(Dataset entries)
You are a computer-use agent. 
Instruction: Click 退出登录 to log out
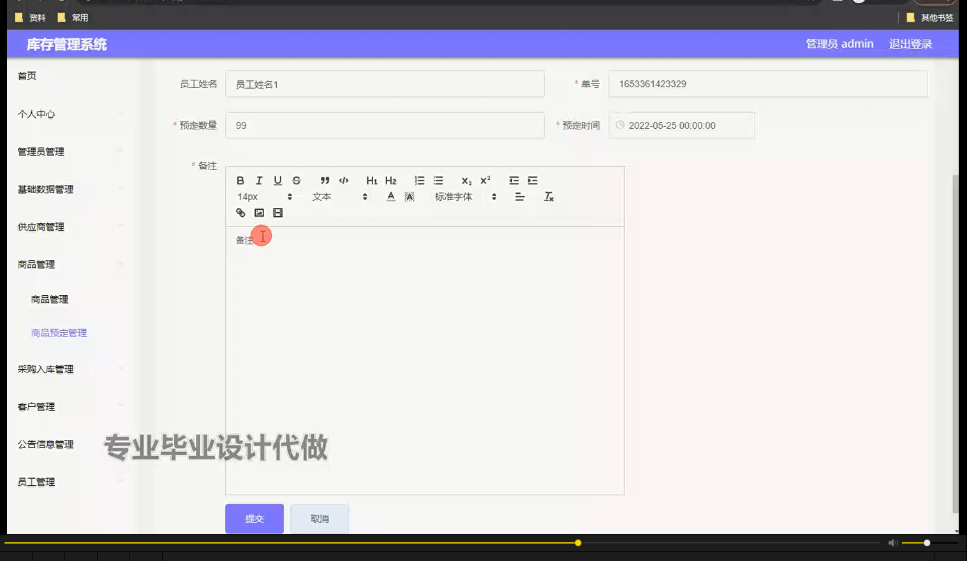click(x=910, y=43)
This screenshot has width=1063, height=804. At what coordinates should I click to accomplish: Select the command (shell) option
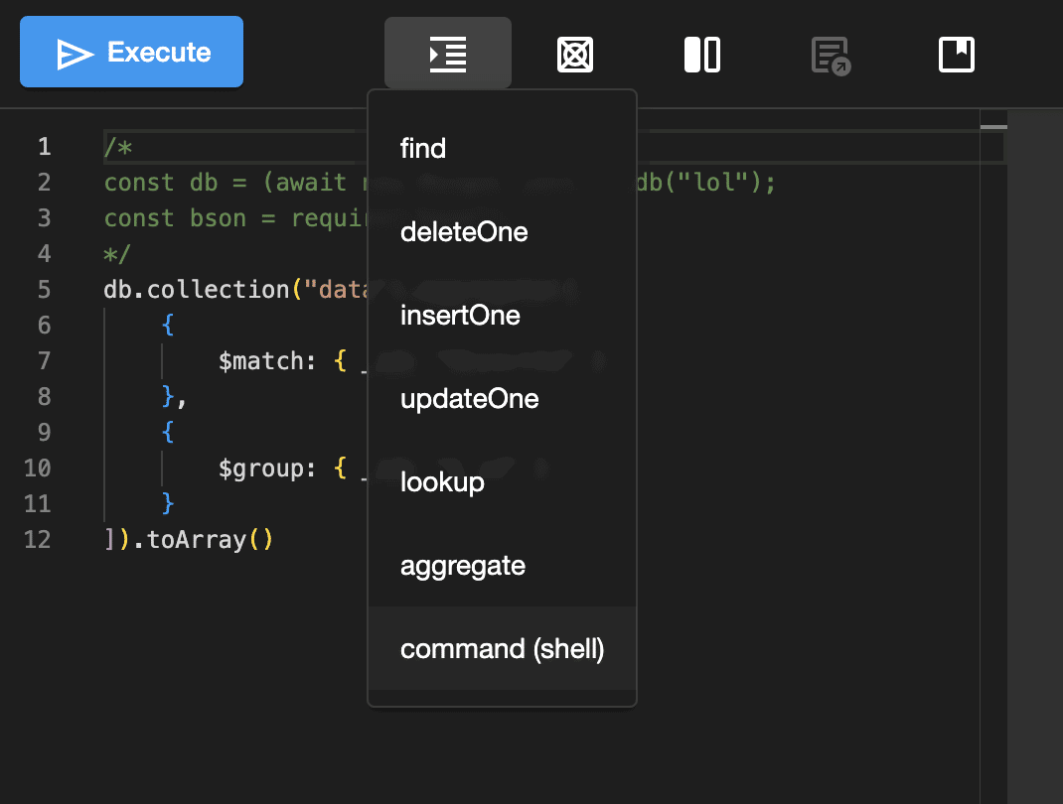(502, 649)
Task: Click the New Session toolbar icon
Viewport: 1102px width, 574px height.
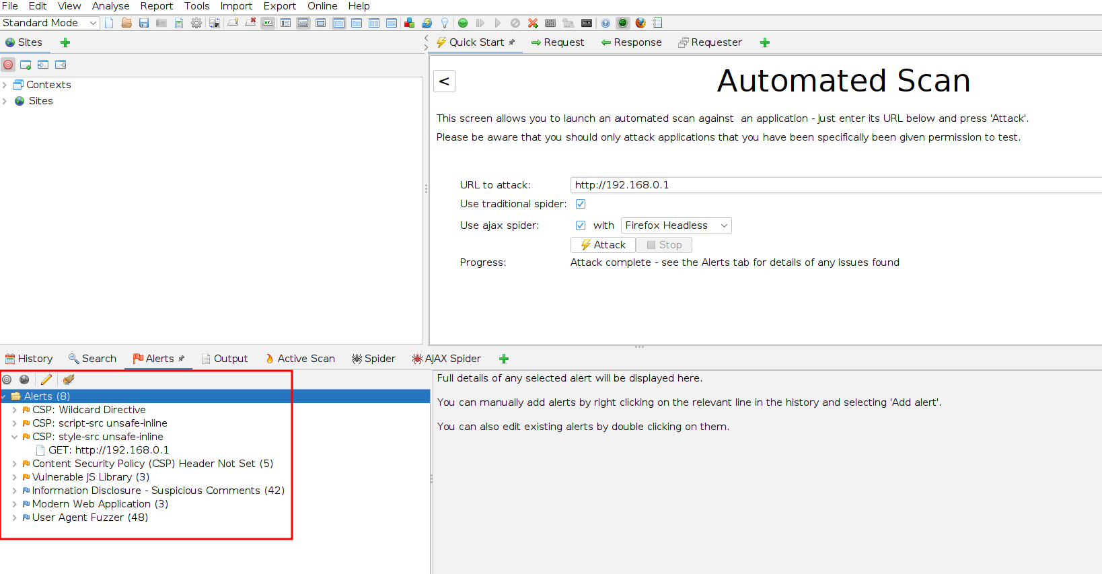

Task to carry out -> Please copy only the lines from the one that contains "Instruction: Click 退出登录 to log out" through the last line of the records, exactly, and keep every picture out of the copy.

Answer for the task ->
Instruction: Click 退出登录 to log out
click(x=910, y=43)
This screenshot has width=1063, height=804. At what coordinates should I click to accomplish: Select the command (shell) option
(502, 649)
Task: Click the New Session toolbar icon
Viewport: 1102px width, 574px height.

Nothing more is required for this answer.